Unlike its ethnically more homogenous neighbours, Dagestan’s patchwork of linguistically diverse ethnicities underpins a lively press and culture. This is especially true in its urban centres, the only ones in the region which have the feel of real cities. In Dagestan’s bustling if somewhat run-down sea-side capital Makhachkala, young women in skinny jeans and flowing hair share the streets, student cafés and lecture halls with their peers in floor-length skirts and elaborately wrapped hijabs. Neither one gives the other a strange look – a strikingly different picture from the rigid conformism and judgmental attitudes in Chechnya and Ingushetia.  For all its urban diversity, however, Dagestan also features the most remote villages of the entire North Caucasus. Precariously perched on the terraced sides of deep valleys, cut off from the rest of the world for months every year, they are home to communities so isolated that they speak their very own languages. The lives of women in these often desperately poor villages follow archaic patterns, constructed around the harshest gender roles. And yet, somehow, every year teenage girls from these far-away places still make it to the cities, go to university – and find themselves caught between two worlds. 

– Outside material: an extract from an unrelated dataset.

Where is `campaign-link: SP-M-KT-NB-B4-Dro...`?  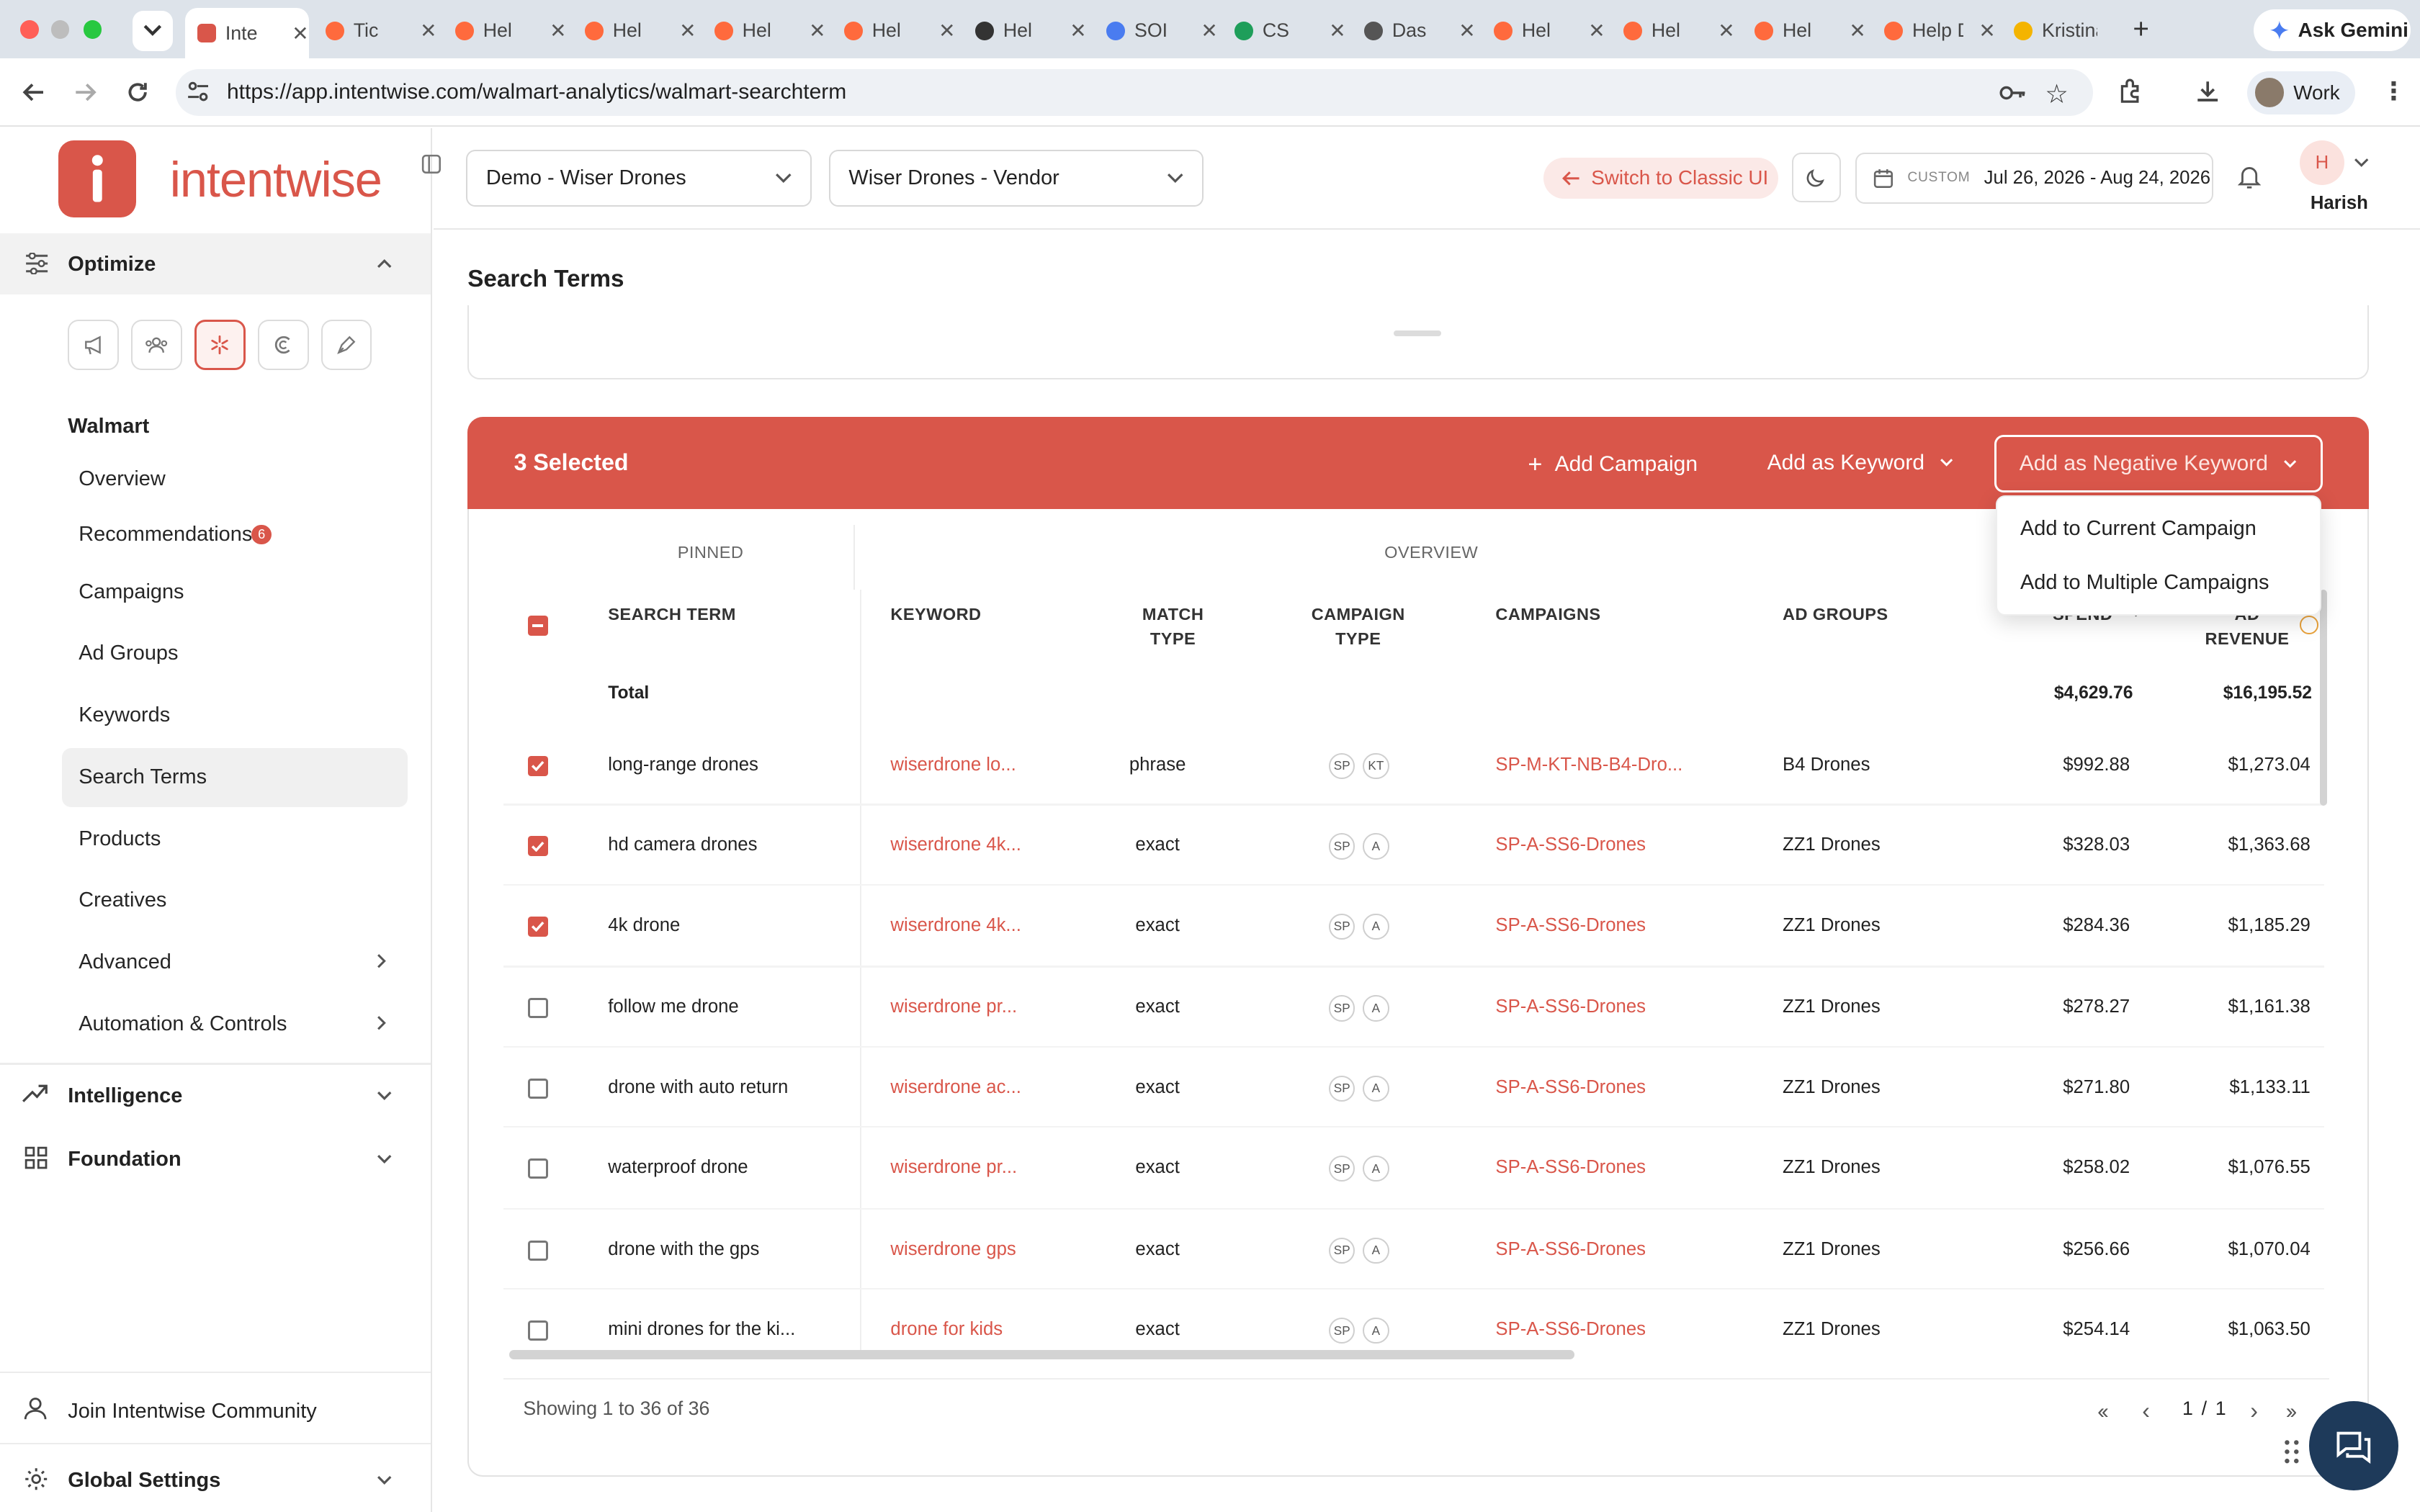
campaign-link: SP-M-KT-NB-B4-Dro... is located at coordinates (1588, 765).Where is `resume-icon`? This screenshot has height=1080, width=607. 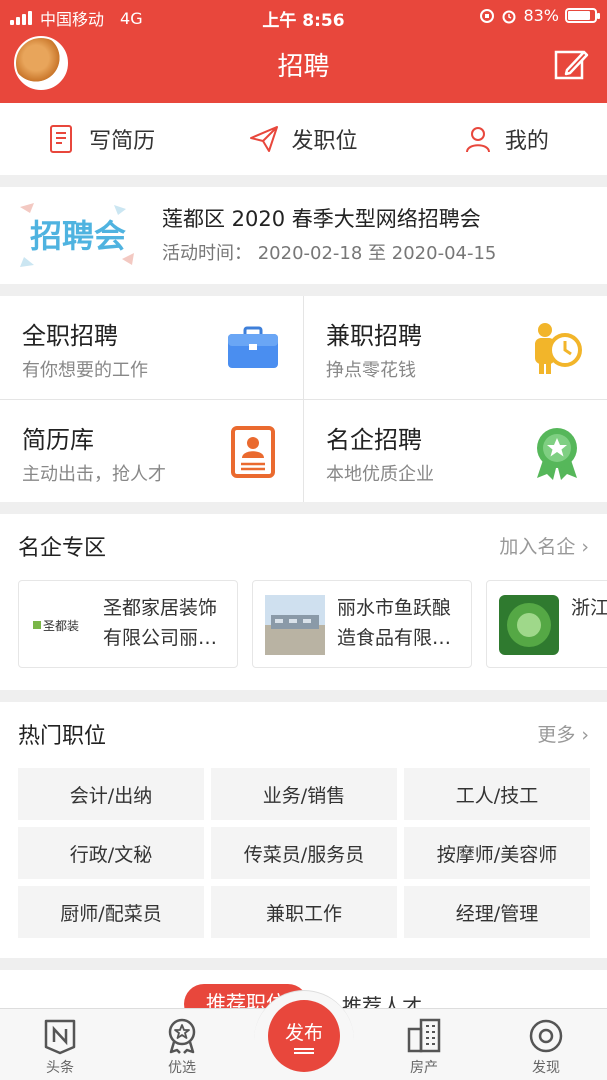 resume-icon is located at coordinates (62, 139).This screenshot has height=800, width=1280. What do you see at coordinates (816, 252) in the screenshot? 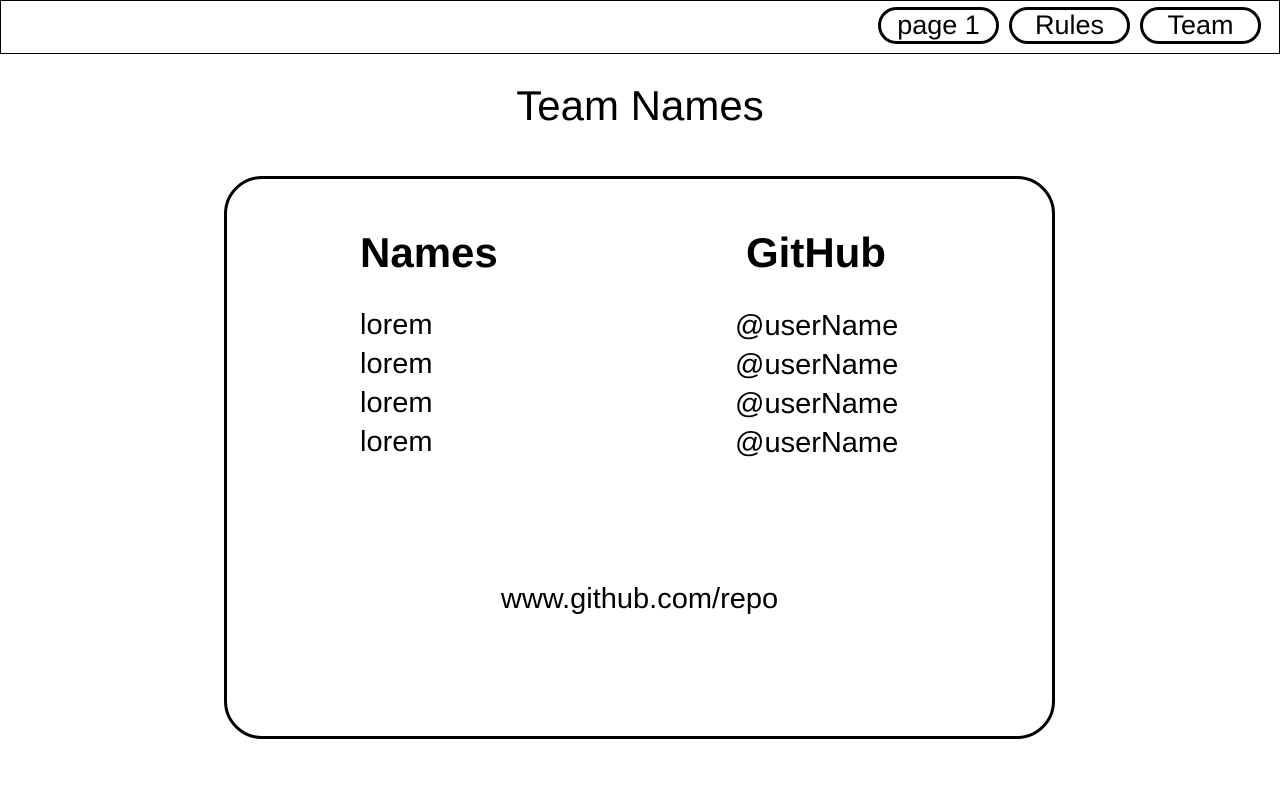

In Dagestan, too, the fight between the fundamentalist militants and the security forces has built up to staggering levels of daily, horrifying violence and human rights abuse. The militants do not just target the police. They frequently attack banyas (or Russian saunas, a euphemism applied to brothels) and shops selling alcohol. In summer 2011, they planted mines under the women’s volleyball field on the beach, and one woman had her leg blown off.

Nowhere across the region is the fear of this invisible, unpredictable, ‘they are hiding right among us’ underground more palpable than in Dagestan. It is felt most by those who still pointedly identify as secular – a term which few outside Dagestan’s cities, in Chechnya or Ingushetia, would choose to describe themselves. As in Ingushetia, women’s rights activists in Dagestan consider the fundamentalists the main threat to their work.

Why are women’s lives the way they are in the North Caucasus? We may not be able to answer this question in this series. But the stories we have to offer by and about women from the region will keep on exploring the issue.  While some of our contributors write from the comparative security of exile, most live in the North Caucasus. For these women, the very act of contributing involves extreme risk.